GÖRÜNEN KÖYE DAİR...

2002 yılından günümüze gelen Oligarşik yapının AKP erki, her ne kadar 12 Haziran seçimlerinde, dillere pelesenk olan “başarı yüzdesi” ve Gringo’nun onayı  ile  ( Obama’nın kutlama telefonu ve ardı sıra gelen görüşmeler filan.)  hegemonyasını sağlama almış, işleri yoluna koymuş gibi görünse de, ortalık yerde olup bitene bir göz atmak bile durumun hiçte iç açıcı olmadığını, direksiyon hakimiyeti ile, freni ile hiçte öyle kontrollü giden bir araba içinde olmadığımızı bize gösteriyor.

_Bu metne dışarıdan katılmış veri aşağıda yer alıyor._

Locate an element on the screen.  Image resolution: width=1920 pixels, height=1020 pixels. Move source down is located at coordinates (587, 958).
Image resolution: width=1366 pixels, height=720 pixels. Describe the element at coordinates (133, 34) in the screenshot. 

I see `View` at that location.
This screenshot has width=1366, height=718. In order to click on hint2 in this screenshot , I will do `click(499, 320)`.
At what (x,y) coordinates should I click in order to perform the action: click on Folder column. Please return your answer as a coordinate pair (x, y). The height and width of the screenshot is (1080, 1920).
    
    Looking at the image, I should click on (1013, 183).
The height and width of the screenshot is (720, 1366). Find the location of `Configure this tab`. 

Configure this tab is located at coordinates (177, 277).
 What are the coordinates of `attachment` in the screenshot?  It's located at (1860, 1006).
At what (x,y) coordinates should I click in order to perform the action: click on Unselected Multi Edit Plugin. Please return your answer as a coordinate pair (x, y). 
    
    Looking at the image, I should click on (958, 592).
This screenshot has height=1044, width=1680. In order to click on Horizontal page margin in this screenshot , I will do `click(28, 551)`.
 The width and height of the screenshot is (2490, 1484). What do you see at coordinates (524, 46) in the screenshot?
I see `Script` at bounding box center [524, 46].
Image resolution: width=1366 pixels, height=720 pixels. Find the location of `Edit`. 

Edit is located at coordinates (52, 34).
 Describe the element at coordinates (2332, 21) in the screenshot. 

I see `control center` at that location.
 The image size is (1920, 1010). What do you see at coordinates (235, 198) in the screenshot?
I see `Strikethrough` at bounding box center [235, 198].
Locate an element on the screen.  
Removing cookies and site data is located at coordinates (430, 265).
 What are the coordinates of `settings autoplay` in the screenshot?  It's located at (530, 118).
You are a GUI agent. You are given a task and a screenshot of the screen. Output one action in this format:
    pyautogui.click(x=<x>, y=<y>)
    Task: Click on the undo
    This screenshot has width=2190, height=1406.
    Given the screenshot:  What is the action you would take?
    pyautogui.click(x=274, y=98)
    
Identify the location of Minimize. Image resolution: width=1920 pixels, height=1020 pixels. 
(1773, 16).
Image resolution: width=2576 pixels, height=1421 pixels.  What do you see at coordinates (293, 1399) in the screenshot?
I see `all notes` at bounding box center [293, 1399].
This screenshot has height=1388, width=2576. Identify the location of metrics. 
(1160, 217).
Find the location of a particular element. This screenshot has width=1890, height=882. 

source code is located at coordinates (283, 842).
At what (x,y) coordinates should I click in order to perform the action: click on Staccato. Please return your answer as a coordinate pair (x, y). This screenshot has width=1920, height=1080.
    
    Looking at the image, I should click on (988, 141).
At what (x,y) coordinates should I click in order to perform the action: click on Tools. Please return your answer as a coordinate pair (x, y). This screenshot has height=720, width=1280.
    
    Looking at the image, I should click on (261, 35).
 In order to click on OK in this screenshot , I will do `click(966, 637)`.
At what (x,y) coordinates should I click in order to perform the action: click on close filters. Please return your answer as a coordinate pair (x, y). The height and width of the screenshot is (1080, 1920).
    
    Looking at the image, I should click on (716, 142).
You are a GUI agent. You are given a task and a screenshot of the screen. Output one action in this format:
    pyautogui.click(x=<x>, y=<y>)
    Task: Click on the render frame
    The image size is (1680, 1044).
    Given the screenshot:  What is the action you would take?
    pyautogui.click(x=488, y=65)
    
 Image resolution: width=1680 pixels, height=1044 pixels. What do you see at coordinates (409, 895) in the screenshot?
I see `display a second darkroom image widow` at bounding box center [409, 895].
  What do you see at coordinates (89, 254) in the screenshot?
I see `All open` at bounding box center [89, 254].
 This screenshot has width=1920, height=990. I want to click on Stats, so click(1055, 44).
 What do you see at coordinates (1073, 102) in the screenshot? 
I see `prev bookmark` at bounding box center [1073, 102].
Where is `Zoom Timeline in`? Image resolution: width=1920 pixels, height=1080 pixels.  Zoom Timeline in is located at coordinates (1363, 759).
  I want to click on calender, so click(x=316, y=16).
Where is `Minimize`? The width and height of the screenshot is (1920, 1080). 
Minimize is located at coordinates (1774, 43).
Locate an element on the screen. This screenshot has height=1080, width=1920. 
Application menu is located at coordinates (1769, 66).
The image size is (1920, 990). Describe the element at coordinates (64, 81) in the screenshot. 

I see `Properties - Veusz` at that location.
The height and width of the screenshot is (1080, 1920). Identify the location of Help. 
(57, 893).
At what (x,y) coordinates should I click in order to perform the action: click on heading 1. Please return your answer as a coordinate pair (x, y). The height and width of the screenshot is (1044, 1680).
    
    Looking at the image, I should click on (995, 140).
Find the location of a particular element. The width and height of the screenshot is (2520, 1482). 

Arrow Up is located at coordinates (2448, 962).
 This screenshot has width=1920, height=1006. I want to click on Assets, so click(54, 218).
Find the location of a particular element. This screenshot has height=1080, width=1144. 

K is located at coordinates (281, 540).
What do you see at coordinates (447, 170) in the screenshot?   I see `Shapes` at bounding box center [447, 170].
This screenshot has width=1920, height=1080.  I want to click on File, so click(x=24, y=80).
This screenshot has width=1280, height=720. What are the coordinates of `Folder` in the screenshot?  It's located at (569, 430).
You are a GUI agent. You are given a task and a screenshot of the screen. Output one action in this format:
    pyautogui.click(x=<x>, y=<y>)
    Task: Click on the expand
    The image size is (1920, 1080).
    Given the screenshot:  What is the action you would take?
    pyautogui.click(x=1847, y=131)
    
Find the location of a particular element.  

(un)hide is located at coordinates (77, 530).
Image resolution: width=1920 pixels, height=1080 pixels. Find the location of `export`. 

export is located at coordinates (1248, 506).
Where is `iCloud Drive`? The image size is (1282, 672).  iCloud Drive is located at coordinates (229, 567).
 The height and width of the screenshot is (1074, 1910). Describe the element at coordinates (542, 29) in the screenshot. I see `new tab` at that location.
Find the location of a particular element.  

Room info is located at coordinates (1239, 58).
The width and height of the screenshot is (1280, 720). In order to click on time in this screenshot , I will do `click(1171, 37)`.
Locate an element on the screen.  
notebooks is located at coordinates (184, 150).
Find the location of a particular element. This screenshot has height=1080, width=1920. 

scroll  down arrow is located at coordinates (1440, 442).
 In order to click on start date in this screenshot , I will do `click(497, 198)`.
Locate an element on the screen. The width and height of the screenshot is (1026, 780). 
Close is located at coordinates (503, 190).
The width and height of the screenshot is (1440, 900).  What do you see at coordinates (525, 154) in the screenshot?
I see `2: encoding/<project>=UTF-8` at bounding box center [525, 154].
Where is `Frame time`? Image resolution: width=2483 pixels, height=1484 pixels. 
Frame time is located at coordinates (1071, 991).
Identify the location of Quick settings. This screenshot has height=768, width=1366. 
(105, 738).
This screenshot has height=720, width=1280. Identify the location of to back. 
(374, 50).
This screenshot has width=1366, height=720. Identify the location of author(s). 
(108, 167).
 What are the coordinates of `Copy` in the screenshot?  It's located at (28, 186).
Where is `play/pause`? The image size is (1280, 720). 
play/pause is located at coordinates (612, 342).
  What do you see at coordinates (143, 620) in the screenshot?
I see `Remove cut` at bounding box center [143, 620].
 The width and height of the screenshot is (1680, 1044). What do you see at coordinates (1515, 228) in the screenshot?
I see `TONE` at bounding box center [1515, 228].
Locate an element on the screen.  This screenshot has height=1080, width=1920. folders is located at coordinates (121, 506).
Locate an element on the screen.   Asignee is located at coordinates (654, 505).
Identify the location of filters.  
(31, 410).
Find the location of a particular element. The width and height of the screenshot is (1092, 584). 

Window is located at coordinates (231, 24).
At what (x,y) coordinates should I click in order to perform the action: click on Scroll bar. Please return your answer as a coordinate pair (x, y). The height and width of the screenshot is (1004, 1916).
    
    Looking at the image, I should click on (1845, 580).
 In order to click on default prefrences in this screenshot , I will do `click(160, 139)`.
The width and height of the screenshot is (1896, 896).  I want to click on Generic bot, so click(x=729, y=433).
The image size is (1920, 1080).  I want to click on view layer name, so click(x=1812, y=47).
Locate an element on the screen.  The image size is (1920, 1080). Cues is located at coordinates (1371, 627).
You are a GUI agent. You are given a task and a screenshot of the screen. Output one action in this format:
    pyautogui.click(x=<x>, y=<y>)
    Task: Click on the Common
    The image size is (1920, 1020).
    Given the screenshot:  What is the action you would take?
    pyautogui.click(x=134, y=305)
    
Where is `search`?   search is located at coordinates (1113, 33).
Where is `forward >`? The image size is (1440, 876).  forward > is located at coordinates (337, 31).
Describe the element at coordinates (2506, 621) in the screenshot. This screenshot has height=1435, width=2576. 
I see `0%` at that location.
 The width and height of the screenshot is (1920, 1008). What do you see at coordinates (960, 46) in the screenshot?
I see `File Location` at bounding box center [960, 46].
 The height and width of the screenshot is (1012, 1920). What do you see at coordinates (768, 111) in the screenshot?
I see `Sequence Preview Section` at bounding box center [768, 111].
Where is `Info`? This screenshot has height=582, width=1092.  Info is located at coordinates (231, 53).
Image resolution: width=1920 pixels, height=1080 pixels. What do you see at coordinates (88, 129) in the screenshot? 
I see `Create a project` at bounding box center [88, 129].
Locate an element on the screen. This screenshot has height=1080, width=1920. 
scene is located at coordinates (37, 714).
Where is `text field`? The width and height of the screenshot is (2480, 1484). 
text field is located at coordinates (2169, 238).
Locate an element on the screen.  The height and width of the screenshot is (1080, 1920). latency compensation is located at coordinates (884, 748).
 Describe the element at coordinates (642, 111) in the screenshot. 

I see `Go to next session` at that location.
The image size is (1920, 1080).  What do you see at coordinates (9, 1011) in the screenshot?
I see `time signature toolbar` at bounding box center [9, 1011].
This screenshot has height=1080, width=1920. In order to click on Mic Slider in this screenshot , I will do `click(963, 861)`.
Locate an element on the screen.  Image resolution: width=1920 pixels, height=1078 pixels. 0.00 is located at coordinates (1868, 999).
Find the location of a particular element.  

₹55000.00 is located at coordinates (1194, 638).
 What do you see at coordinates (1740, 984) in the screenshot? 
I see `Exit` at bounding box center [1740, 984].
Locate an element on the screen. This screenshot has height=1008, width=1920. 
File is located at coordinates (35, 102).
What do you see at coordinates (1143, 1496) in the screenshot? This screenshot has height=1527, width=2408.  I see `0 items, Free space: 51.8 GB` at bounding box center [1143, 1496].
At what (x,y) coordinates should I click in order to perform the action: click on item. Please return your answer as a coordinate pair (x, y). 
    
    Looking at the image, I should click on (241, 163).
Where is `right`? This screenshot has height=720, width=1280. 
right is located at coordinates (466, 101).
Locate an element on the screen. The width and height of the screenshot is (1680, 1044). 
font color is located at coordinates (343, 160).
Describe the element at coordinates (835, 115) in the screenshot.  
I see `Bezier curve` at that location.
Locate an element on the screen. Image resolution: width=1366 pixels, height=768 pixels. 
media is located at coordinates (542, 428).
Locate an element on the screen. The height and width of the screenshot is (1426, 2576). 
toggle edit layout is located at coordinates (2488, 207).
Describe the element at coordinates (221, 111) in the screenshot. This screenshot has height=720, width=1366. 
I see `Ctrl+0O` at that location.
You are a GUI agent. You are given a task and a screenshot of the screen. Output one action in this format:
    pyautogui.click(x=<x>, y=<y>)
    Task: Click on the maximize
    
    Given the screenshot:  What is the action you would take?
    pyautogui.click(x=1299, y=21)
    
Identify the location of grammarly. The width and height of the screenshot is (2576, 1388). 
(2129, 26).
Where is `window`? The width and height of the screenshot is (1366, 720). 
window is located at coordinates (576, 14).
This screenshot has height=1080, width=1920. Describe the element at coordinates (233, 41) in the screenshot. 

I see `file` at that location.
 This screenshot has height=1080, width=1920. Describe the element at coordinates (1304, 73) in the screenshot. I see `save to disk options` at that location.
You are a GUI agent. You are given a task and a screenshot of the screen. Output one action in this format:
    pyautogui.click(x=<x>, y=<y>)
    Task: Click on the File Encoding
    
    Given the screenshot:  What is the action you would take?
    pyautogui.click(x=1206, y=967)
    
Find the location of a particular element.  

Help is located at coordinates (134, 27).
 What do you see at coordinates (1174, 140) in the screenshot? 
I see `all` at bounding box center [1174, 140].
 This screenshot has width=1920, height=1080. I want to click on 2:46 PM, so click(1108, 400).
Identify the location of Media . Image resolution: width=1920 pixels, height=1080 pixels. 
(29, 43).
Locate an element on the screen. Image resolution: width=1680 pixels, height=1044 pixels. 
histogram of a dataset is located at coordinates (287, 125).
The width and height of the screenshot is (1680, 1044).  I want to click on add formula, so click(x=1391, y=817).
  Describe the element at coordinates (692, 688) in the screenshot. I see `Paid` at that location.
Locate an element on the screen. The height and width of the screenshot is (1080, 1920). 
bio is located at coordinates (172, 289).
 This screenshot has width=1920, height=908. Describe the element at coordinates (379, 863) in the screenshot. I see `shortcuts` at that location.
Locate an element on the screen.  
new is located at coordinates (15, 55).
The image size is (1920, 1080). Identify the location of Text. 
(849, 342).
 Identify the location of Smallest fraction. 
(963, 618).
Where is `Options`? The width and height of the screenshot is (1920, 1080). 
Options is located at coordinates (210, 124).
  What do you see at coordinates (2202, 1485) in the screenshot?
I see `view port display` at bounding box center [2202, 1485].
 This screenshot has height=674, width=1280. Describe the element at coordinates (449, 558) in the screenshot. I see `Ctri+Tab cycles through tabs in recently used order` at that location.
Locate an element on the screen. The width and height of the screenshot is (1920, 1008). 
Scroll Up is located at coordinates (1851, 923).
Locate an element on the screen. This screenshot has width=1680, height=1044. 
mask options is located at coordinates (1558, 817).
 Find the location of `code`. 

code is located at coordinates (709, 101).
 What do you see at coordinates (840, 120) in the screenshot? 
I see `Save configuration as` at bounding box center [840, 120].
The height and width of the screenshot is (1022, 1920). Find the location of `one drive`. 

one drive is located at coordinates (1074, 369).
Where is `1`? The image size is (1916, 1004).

Yüzyıllardır kavimlere, uygarlıklarına kucak açmış, şu kadim Anadolu topraklarında, ne Bizans, ne Osmanlı oyunu, ne yalan, dolan, baskı, zulüm, ne katliam eksik oldu, ne de çarçur edilen insan emeği, alın teri, gözyaşı ve kardeş kanı… Düzen aynı düzen, oyun aynı oyun, insan yaşamına, doğaya yönelen felaketler ve tehlikeler hep aynı yerden, aynı kaynaktan… Baskın güçten, egemen güçten, egemenden yana olan var olan düzenden…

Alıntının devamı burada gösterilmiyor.